Le Département des Landes, en collaboration avec l'opérateur OTV Veolia, a installé une unité-pilote mobile de traitement des micropolluants des eaux usées à la sortie de la station d'épuration de Conte à Mont-de-Marsan. Cette expérimentation, d'une durée de six mois, vise à tester trois familles de technologies, seules ou combinées, pour éliminer les substances indésirables qui échappent aux traitements classiques.
Une première en France
Les micropolluants, présents dans les médicaments, cosmétiques, produits d'entretien, pesticides et PFAS, constituent une menace pour la santé et la biodiversité. Si les stations d'épuration éliminent les macropolluants comme les nitrates et les phosphates, les micropolluants passent souvent à travers les mailles du filet. La réglementation française n'oblige pas encore leur suppression, mais l'Europe a fixé une échéance à 2045. Le Conseil départemental des Landes a anticipé cette obligation en lançant une étude en 2021, suivie d'un voyage en Suisse en 2023, pays pionnier en la matière.

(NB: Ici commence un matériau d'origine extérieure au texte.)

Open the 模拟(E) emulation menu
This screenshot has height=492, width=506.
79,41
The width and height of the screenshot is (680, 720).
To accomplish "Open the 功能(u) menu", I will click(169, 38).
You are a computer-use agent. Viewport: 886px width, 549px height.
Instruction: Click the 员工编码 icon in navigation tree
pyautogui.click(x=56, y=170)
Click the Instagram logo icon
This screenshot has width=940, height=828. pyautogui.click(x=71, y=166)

Neuf technologies innovantes
L'expérimentation, qui a débuté en mars 2026, réunit neuf technologies de trois familles : l'adsorption sur charbon actif, l'oxydation avancée et la filtration membranaire. Cinq conteneurs abritent ces technologies, testées sur deux mètres cubes d'eau traitée par heure. L'objectif est d'évaluer l'efficacité, la consommation de réactifs et d'énergie de chaque procédé, ainsi que leurs combinaisons possibles. « Une technique peut être complémentaire d'une autre et être utilisée pour diminuer les rejets de l'autre », explique Philippe Sauvignet, directeur technique d'OTV Veolia.

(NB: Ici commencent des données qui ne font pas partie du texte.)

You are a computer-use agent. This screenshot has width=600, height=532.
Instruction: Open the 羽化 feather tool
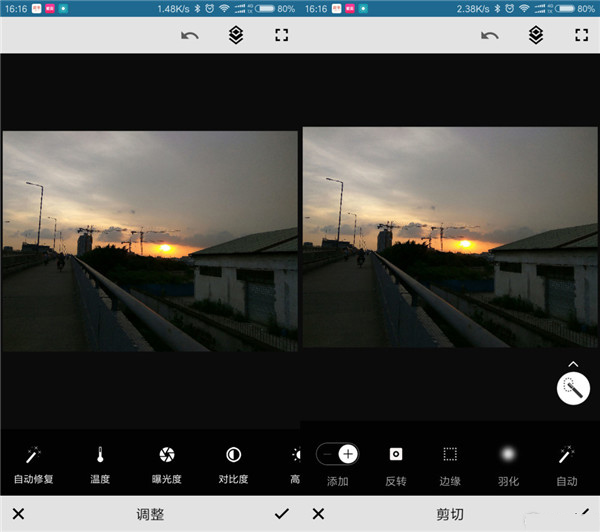(x=508, y=455)
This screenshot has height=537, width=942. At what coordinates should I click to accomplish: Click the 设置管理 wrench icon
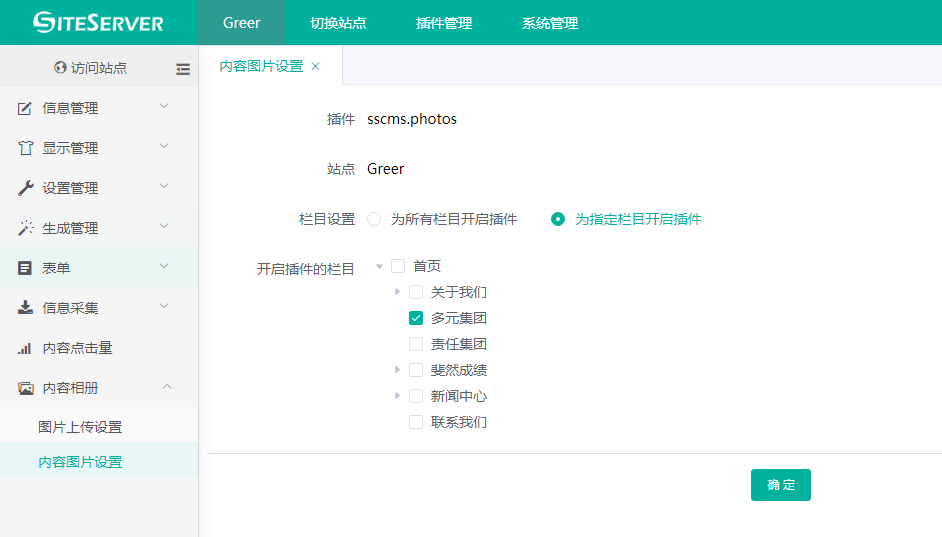(x=26, y=188)
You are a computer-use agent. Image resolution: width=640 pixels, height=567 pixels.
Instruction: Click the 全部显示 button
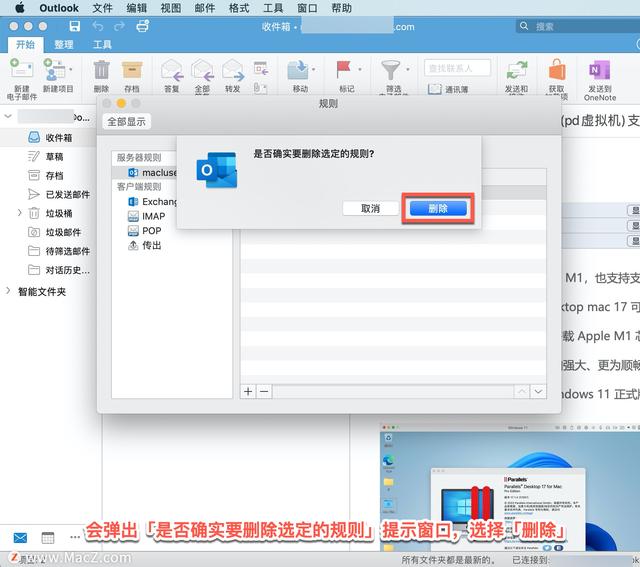click(x=127, y=122)
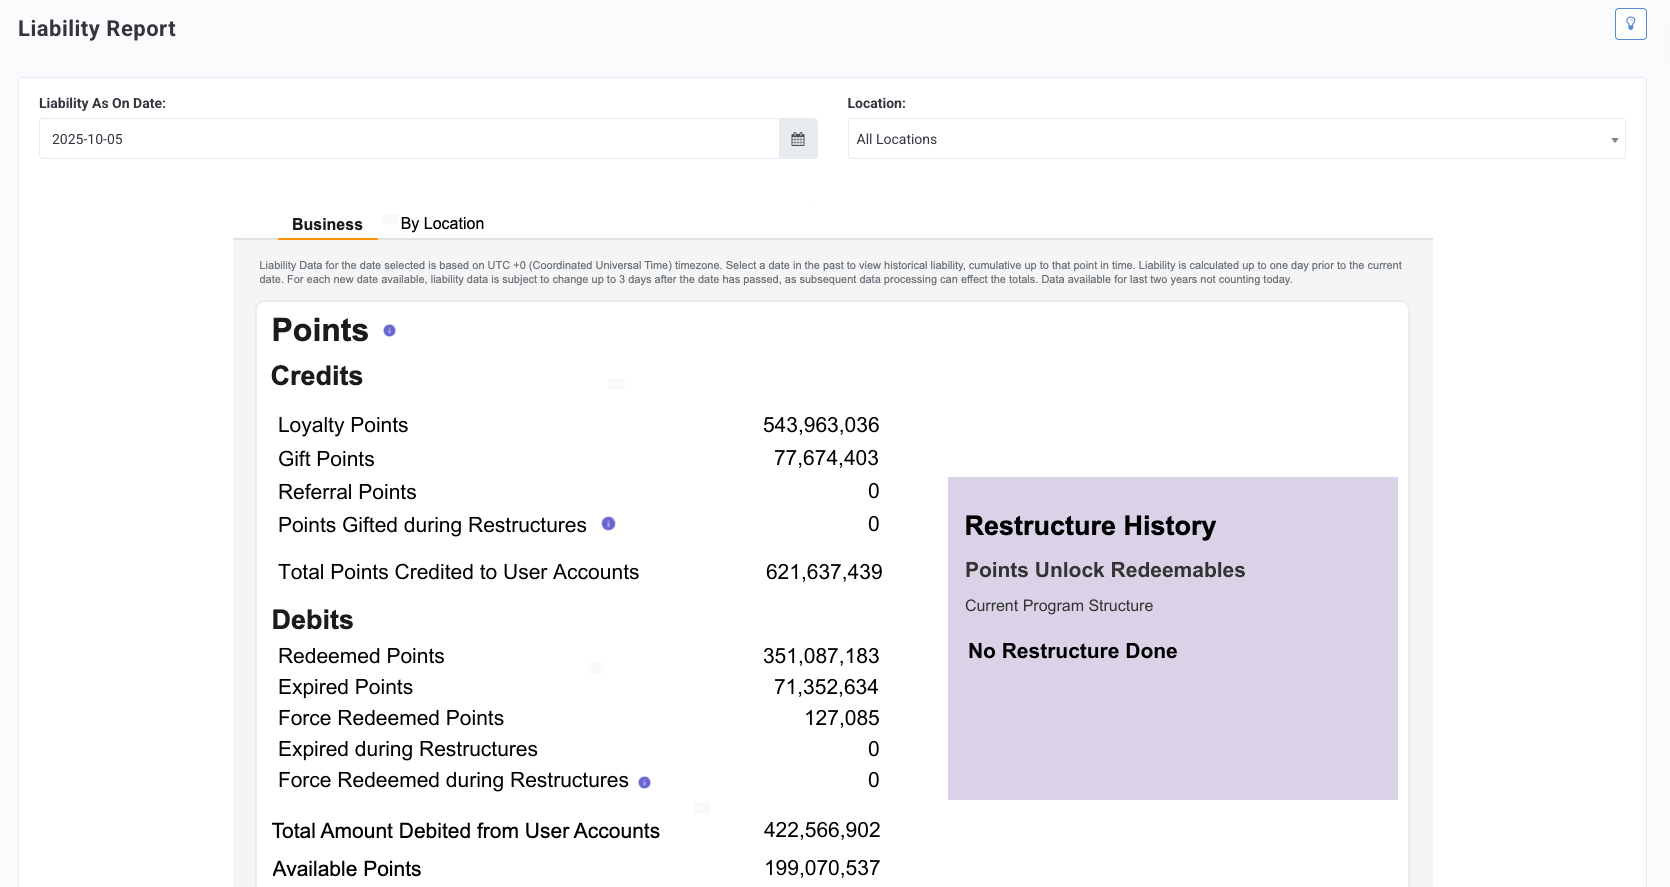Screen dimensions: 1670x887
Task: Click info icon beside Points Gifted during Restructures
Action: tap(608, 524)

Vers une réutilisation des eaux traitées
Des échantillonnages hebdomadaires permettront d'analyser les effluents avant leur rejet dans le milieu naturel. Les données collectées serviront à d'autres stations et territoires, avec pour ambition de rapporter les coûts au mètre cube traité. Patricia Beaumont, conseillère départementale en charge de la transition énergétique, souligne : « L'ambition est de voir quelle technologie est la plus efficace pour éliminer tel ou tel micropolluant, dans une perspective de réutilisation des eaux usées traitées pour l'irrigation agricole ou industrielle. » Cette initiative, financée à 50 % par l'Agence de l'eau Adour-Garonne, avec le soutien de la région Nouvelle-Aquitaine et de partenaires académiques, est unique en France par son approche multi-technologies.